Pas “un” mais “des” miels
Au bout du compte, il est quasi impossible de savoir si le produit acheté en grande surface contient du miel européen, chinois ou argentin et dans quelles proportions. “Quand les miels arrivent en Europe, la plupart des conditionneurs les mélangent. Il y a une raison pragmatique à cela: en cas de rupture d’approvisionnement chez un producteur, le fait de mélanger et de ne pas être obligé d’indiquer l’origine résout le problème”, explique Benoît Olivier. Le consommateur a aussi sa part de responsabilité, en préférant un produit standard et invariable. Pour valoriser le miel de qualité, un travail d’éducation à l’authenticité et à la diversité est nécessaire. “Il y a plus de diversité de goûts et de saveurs dans les miels que dans les vins!”, affirme Etienne Bruneau. C’est d’ailleurs le défi qu’a voulu relever la PME Nectar & Co avec ses miels monofloraux haut de gamme.

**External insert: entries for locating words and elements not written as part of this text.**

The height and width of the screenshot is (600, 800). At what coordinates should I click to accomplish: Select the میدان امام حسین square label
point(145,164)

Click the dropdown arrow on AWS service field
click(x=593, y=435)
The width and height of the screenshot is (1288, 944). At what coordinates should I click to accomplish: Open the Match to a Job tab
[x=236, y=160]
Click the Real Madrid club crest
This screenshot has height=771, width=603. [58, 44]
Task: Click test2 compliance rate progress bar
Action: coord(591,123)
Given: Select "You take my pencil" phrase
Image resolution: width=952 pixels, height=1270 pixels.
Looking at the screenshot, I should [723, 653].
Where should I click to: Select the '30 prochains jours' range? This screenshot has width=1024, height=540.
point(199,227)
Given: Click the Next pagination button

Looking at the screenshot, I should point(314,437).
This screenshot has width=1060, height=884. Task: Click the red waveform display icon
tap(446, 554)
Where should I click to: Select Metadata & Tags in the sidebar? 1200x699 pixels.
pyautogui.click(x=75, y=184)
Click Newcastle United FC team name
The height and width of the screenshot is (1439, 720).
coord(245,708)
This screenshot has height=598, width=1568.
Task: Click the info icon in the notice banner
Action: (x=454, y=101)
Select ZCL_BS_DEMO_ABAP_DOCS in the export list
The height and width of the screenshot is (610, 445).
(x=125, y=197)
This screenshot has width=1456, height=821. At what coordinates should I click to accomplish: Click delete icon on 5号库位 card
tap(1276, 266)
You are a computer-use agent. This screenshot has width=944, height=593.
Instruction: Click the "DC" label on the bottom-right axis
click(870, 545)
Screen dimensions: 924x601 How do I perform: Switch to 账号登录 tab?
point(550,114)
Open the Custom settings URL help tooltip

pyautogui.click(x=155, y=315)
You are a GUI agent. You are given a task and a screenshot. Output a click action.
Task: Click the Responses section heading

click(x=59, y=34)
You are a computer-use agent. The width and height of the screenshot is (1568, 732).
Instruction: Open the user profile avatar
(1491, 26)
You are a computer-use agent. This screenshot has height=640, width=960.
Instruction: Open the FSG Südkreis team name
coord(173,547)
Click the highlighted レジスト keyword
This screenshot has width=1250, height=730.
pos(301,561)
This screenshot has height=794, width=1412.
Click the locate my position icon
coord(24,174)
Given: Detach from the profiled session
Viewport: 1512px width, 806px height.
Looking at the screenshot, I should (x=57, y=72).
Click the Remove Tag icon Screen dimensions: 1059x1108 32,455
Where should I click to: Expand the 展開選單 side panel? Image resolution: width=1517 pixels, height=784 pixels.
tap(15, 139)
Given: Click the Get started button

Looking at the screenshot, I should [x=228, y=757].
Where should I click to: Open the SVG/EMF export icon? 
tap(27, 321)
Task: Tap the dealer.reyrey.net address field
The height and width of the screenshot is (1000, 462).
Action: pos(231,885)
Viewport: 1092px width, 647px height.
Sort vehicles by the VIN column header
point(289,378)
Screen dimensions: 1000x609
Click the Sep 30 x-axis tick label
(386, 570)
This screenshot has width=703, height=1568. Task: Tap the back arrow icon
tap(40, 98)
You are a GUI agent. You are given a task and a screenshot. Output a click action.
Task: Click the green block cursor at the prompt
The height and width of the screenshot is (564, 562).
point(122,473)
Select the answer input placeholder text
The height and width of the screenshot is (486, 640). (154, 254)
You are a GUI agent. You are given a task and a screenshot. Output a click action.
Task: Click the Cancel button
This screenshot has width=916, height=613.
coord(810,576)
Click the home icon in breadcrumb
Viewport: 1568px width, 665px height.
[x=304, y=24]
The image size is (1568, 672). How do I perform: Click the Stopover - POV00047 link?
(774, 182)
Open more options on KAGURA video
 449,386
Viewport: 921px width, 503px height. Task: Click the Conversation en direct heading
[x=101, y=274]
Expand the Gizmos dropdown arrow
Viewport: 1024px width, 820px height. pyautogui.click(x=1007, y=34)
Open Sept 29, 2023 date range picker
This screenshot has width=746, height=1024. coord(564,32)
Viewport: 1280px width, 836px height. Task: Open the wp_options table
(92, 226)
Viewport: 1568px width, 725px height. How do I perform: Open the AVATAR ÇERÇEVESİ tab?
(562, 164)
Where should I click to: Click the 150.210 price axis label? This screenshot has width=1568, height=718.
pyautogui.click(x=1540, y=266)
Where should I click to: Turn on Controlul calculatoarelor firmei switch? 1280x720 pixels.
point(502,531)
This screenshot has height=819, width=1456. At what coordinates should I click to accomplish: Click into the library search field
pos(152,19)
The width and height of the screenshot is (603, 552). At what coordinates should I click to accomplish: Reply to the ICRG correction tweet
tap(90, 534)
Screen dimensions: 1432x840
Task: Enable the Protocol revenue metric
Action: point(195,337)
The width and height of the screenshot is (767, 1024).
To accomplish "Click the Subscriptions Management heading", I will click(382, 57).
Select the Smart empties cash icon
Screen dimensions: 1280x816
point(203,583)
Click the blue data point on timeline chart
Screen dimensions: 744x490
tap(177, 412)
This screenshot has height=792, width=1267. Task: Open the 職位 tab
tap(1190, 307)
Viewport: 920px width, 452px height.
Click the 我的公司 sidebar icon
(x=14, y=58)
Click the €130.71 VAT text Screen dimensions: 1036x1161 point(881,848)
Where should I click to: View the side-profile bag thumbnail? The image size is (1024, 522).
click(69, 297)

C’est aussi un des défis du miel équitable. Celui-ci a l’avantage de jouir d’une chaîne relativement courte, basée sur la confiance entre les acheteurs et les producteurs, ce qui diminue les risques de fraudes. “Pour moi, le commerce équitable n’arrêtera pas l’engrenage dans lequel se trouve le commerce du miel, analyse cependant Etienne Bruneau. Mais il a le mérite de tirer la filière vers le haut. En fait, ce qu’il faudrait aujourd’hui, c’est du fairtrade pour tout le monde!”
Et le miel belge?
En Belgique, l’apiculture se pratique essentiellement comme hobby. Elle ne couvre que 20% de la demande belge en miel. Le reste est donc importé. “Une des particularités de l’apiculture wallonne et belge est que les apiculteurs vendent leur miel chacun dans son coin, décrit Benoît Olivier. Il n’existe pas de coopérative comme dans les pays du Sud. Les prix sont souvent sous-évalués et ne permettent pas aux apiculteurs d’être rentables. Pour se procurer du miel belge, il faut en général connaître un apiculteur. Vous en trouvez parfois en dépôt dans un petit magasin du coin, mais très peu en grande surface.”
L’association Pro Miel s’est donné pour mission de promouvoir le miel régional, notamment via la reconnaissance “Miel wallon” dans le cadre d’une indication géographique protégée (IGP) auprès de l’Union européenne. “Mais cette IGP a énormément de mal à démarrer, constate Etienne Bruneau. Le problème est que les producteurs wallons ne veulent pas que leur production soit identifiée de façon trop criante. Et du côté des consommateurs, sont-ils prêts à payer pour avoir un produit de qualité?”
Equitable vs miel local?
La demande de miel équitable reste plutôt stable. En Belgique, elle représente, selon les estimations de Miel Maya Honing, entre 1% et 2% de la consommation totale de miel. “Une hypothèse est que le consommateur européen veut donner une préférence aux miels européens, indique Benoît Olivier. Or, il y a de la place pour les deux puisque l’Europe n’est pas autosuffisante.” Pour en convaincre les consommateurs, Miel Maya Honing travaille à une campagne qui aborde aussi des arguments environnementaux. “Le miel du Sud arrive essentiellement par bateau. Dès lors, son empreinte écologique n’est pas nécessairement plus élevée qu’un miel espagnol ou roumain.”
Pour terminer, nous avons demandé à nos interlocuteurs si la filière apicole offre des opportunités à saisir pour un futur entrepreneur. “A condition qu’ils jouent le jeu, les apiculteurs belges auraient besoin d’une sorte d’interface qui mette en relation l’offre et la demande de miel, affirme Benoît Olivier. Sinon l’enjeu climatique est devenu une urgence. A un entrepreneur qui veut vraiment faire un geste pour l’environnement avec des produits qui y contribuent, je dirais de développer le miel ou les produits de la ruche. A condition de le faire sincèrement, sans greenwashing!”
Liliane Fanello
(*) Centre apicole de recherche et d’information créé par une équipe du laboratoire d’écologie de l’UCl.
40%
Proportion de miel importé par l’Europe pour sa consommation propre.